American Hustle

Director: David O. Russell
Cast: Christian Bale, Amy Adams, Bradley Cooper
Length: 138 minutes
Country: USA

Homage is a difficult process to perfect; the task of paying respect to past films without becoming stale or merely repeating their achievements can be arduous. David O. Russell’s new comedy, American Hustle which is loosely based on the FBI ABSCAM operation from the ‘70s, does just this. It is a stylistic and thematic companion to movies like Paul Thomas Anderson’s Boogie Nights and Martin Scorsese’s Goodfellas but also remains infused with Russell’s signature style, and a sense of originality and excitement.

American Hustle follows con man Irving Rosenfeld (Christian Bale) who, with his mistress Sydney Prosser (Amy Adams), is forced by FBI agent Richie DiMaso (Bradley Cooper) to organize a sting operation on the corrupt elite of New Jersey, including the Mayor of Camden, Carmine Polito (Jeremy Renner). Together with Irving’s unstable wife Rosalyn (Jennifer Lawrence), they quickly become embroiled in a seedy world of politicians, stockbrokers and Mafiosi.

Hustle begins with the on screen message: “some of this actually happened”.  Its willingness to play fast and loose with real life and make it part of the film’s appeal is immediately refreshing in an age of biopics and factual accounts. It also allows Russell to do what he does best and create a story centred on the characters. In choosing to place the details of the real ABSCAM operation in the background and putting a fictionalised exploration of the people at the forefront, he creates a consistently involving character study that explores themes of greed, love, corruption and ambition. In a story this over the top, it is easy to become emotionally detached but Russell‘s exploration of the drives and compulsions of his central protagonists avoids this pitfall whilst also creating an eccentric and hilarious black comedy.

Jennifer Lawrence is a sheer force of nature as Bale’s disgruntled wife and Amy Adams further establishes herself as one of the finest actresses of her generation

One of the defining characteristics of a David O. Russell film has always been a sense of spiraling chaos. Whether it is the frantic final scenes of Flirting with Disaster involving a pair of gay cops and an acid lab or Bradley Cooper’s many meltdowns in Silver Linings Playbook, he is able to create comedy out of an ever-increasing feeling of panic and neuroticism. This is on full, ridiculous, painstaking display in American Hustle. The course of the operation and, in particular, the relationship between the characters becomes more absurd and deteriorates in different ways throughout the film and this is where it is at its most entertaining.

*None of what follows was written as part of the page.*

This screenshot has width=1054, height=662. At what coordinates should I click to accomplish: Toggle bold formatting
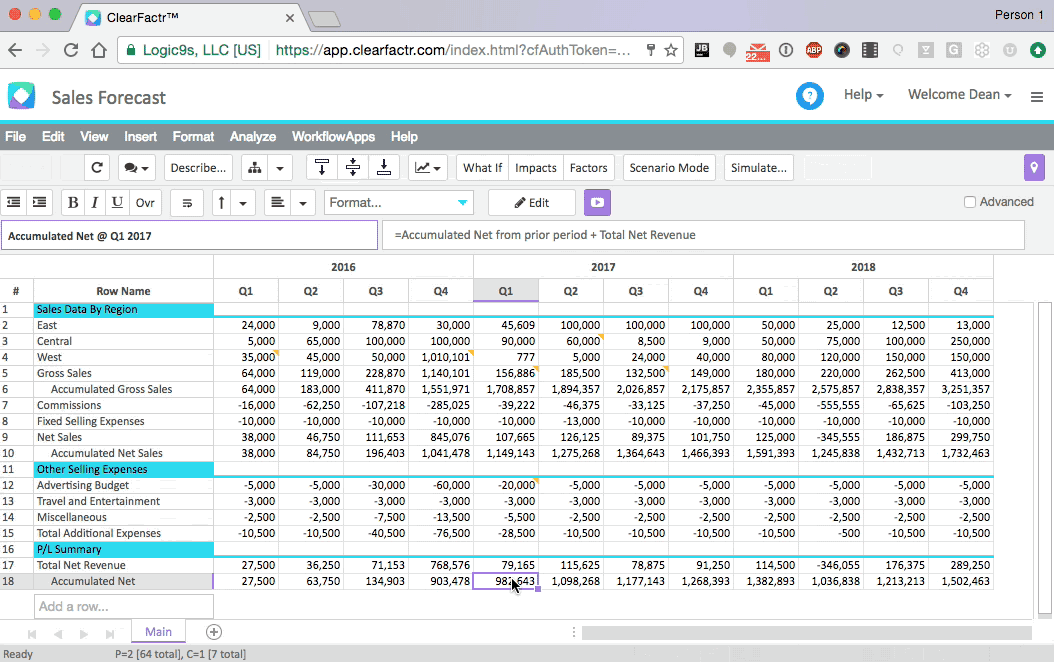(x=73, y=202)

Whilst I Heart Huckabees showed that this technique could backfire, it works here because we actually care about the characters.

These larger than life characters could have become mere caricatures in the hands of lesser performers but the exceptionally talented cast is able to make them believable and fully rounded. Bale once again dives headfirst into the role and is almost unrecognizable as a sleazy con man whilst Cooper gives his finest performance as an ambitious and deeply unlikeable FBI agent. Better still are the leading women; Jennifer Lawrence is a sheer force of nature as Bale’s disgruntled wife and Amy Adams further establishes herself as one of the finest actresses of her generation in a role that demands sex appeal as well as a deep sense of insecurity and pain. The rest of the cast is equally as good including Louis C.K whose scenes with Cooper provide some of the funniest moments of the film. All the central actors are at least worthy of Oscar consideration. Russell has proved that he is adept at coaxing nuanced performances out of his actors and in a cast that combines the best parts of his previous two films, he has clearly found a group of actors that work well for him.

American Hustle is admittedly too long, by about twenty minutes, and ends up feeling slightly less than the sum of its parts but few films released recently are this deliriously entertaining and funny. David O. Russell has put together a perfectly acted piece of cinema, which further places him in the ranks of the best directors working today.